[PATCH v2 10/14] dir.c: unify is_excluded and is_path_excluded APIs

[Date Prev][Date Next][Thread Prev][Thread Next][Date Index][Thread Index]

 



The is_excluded and is_path_excluded APIs are very similar, except for a
few noteworthy differences:

is_excluded doesn't handle ignored directories, results for paths within
ignored directories are incorrect. This is probably based on the premise
that recursive directory scans should stop at ignored directories, which
is no longer true (in certain cases, read_directory_recursive currently
calls is_excluded *and* is_path_excluded to get correct ignored state).

is_excluded caches parsed .gitignore files of the last directory in struct
dir_struct. If the directory changes, it finds a common parent directory
and is very careful to drop only as much state as necessary. On the other
hand, is_excluded will also read and parse .gitignore files in already
ignored directories, which are completely irrelevant.

is_path_excluded correctly handles ignored directories by checking if any
component in the path is excluded. As it uses is_excluded internally, this
unfortunately forces is_excluded to drop and re-read all .gitignore files,
as there is no common parent directory for the root dir.

is_path_excluded tracks state in a separate struct path_exclude_check,
which is essentially a wrapper of dir_struct with two more fields. However,
as is_path_excluded also modifies dir_struct, it is not possible to e.g.
use multiple path_exclude_check structures with the same dir_struct in
parallel. The additional structure just unnecessarily complicates the API.

Teach is_excluded / prep_exclude about ignored directories: whenever
entering a new directory, first check if the entire directory is excluded.
Remember the excluded state in dir_struct.
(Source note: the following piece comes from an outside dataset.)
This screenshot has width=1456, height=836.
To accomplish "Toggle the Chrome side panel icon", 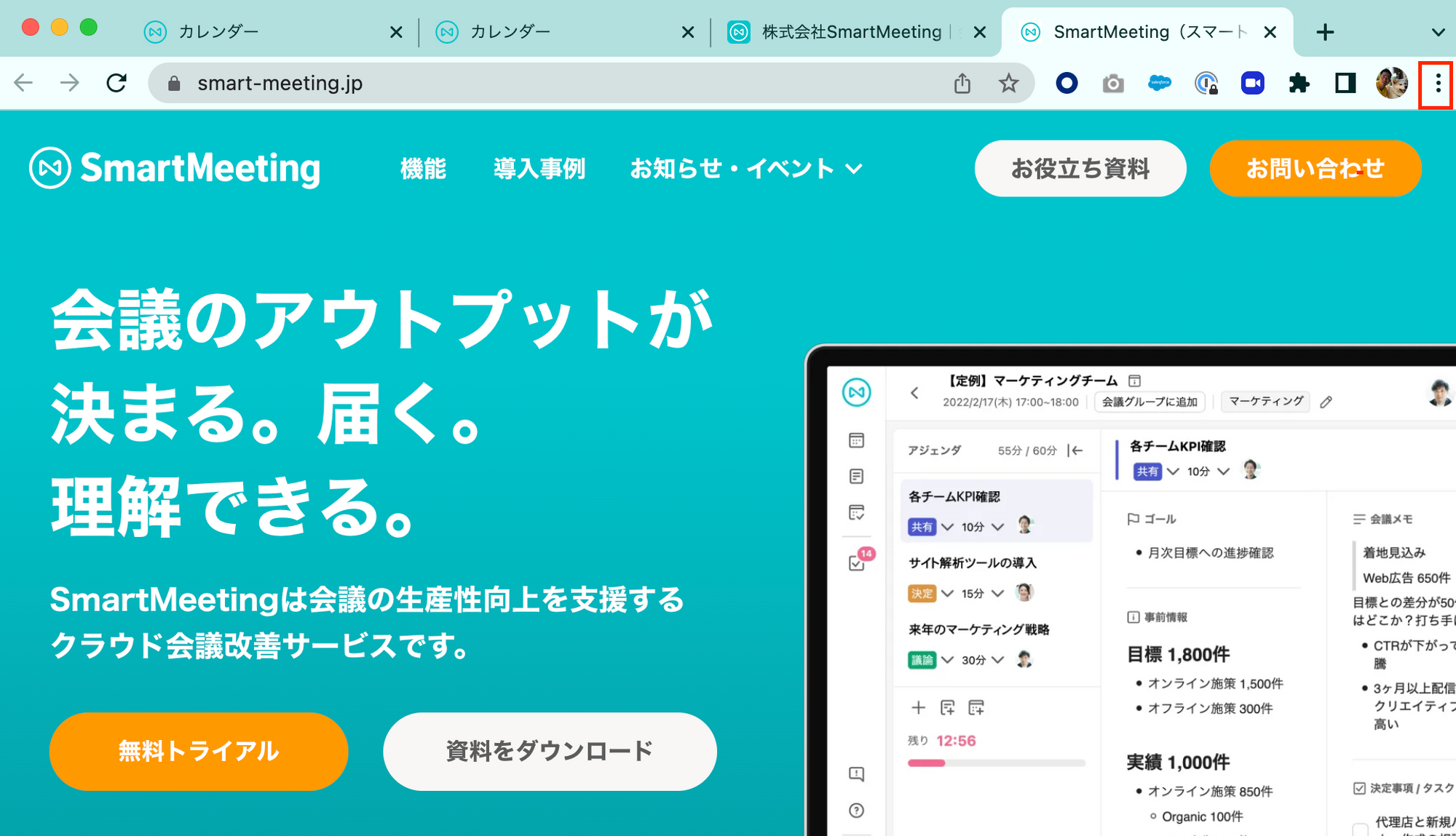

Don't traverse into already
ignored directories (i.e. don't read irrelevant .gitignore files).

Directories could also be excluded by exclude patterns specified on the
command line or .git/info/exclude, so we cannot simply skip prep_exclude
entirely if there's no .gitignore file name (dir_struct.exclude_per_dir).
Move this check to just before actually reading the file.

is_path_excluded is now equivalent to is_excluded, so we can simply
redirect to it (the public API is cleaned up in the next patch).
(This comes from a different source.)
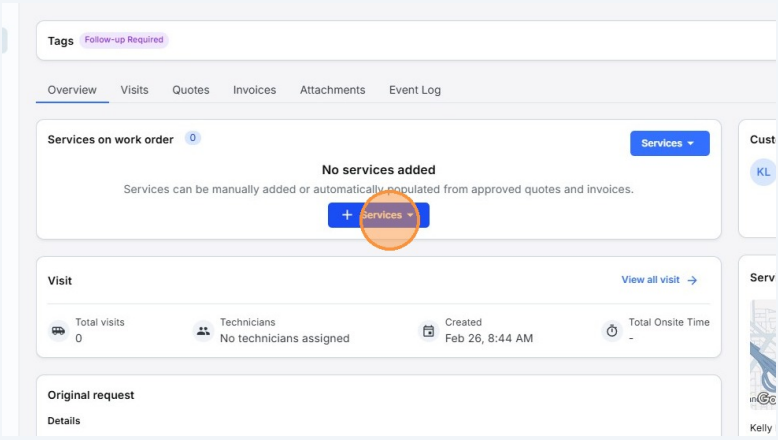
Task: Click the calendar icon next to Created
Action: 429,331
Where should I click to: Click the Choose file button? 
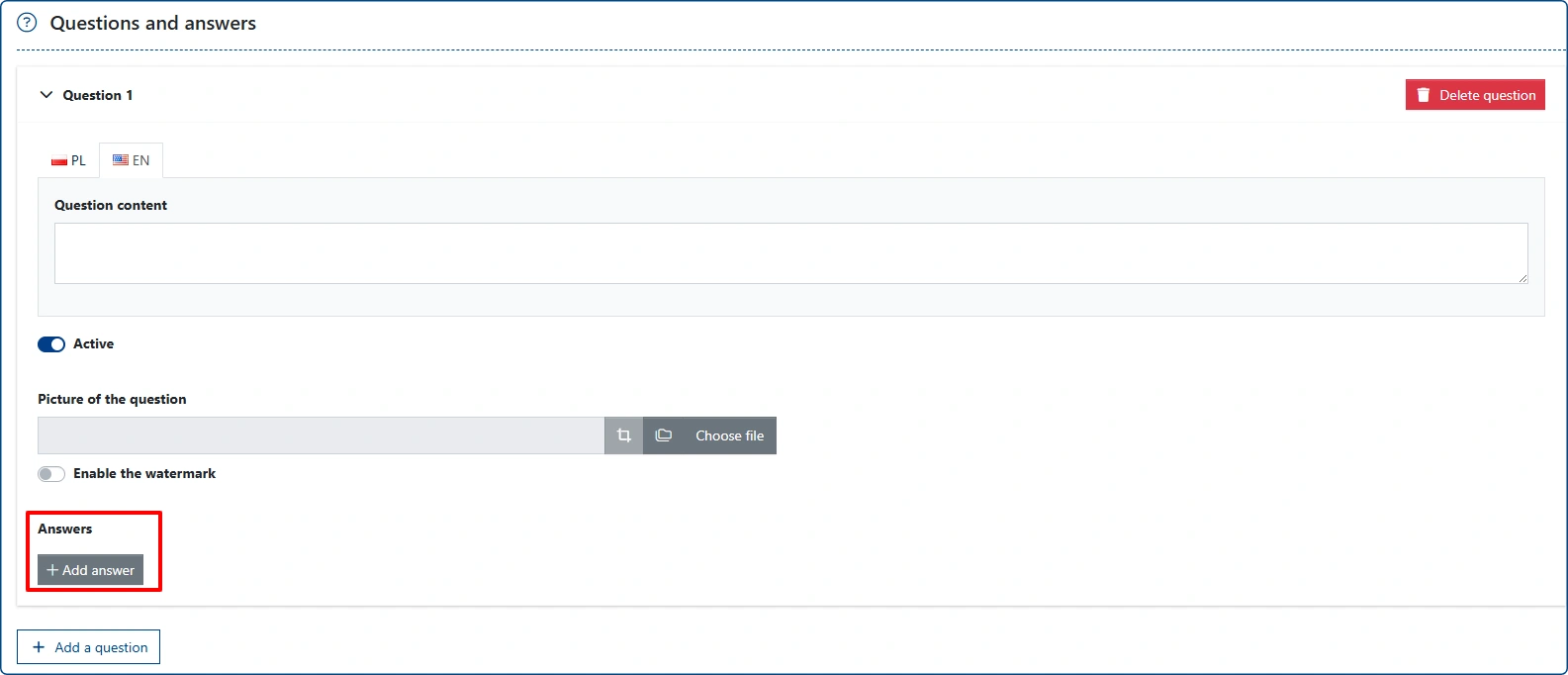tap(709, 435)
The performance impact of the additional ignored check per directory is
hardly noticeable when reading directories recursively (e.g. 'git status').
However, performance of git commands using the is_path_excluded API (e.g.
'git ls-files --cached --ignored --exclude-standard') is greatly improved
as this no longer re-reads .gitignore files on each call.

Here's some performance data from the linux and WebKit repos (best of 10
runs on a Debian Linux on SSD, core.preloadIndex=true):

       | ls-files -ci   |    status      | status --ignored
       | linux | WebKit | linux | WebKit | linux | WebKit
-------+-------+--------+-------+--------+-------+---------
before | 0.506 |  6.539 | 0.212 |  1.555 | 0.323 |  2.541
after  | 0.080 |  1.191 | 0.218 |  1.583 | 0.321 |  2.579
gain   | 6.325 |  5.490 | 0.972 |  0.982 | 1.006 |  0.985

Signed-off-by: Karsten Blees <blees@xxxxxxx>
---
 dir.c | 107 +++++++++++++++++++++++++++---------------------------------------
 dir.h |   6 ++--
 2 files changed, 46 insertions(+), 67 deletions(-)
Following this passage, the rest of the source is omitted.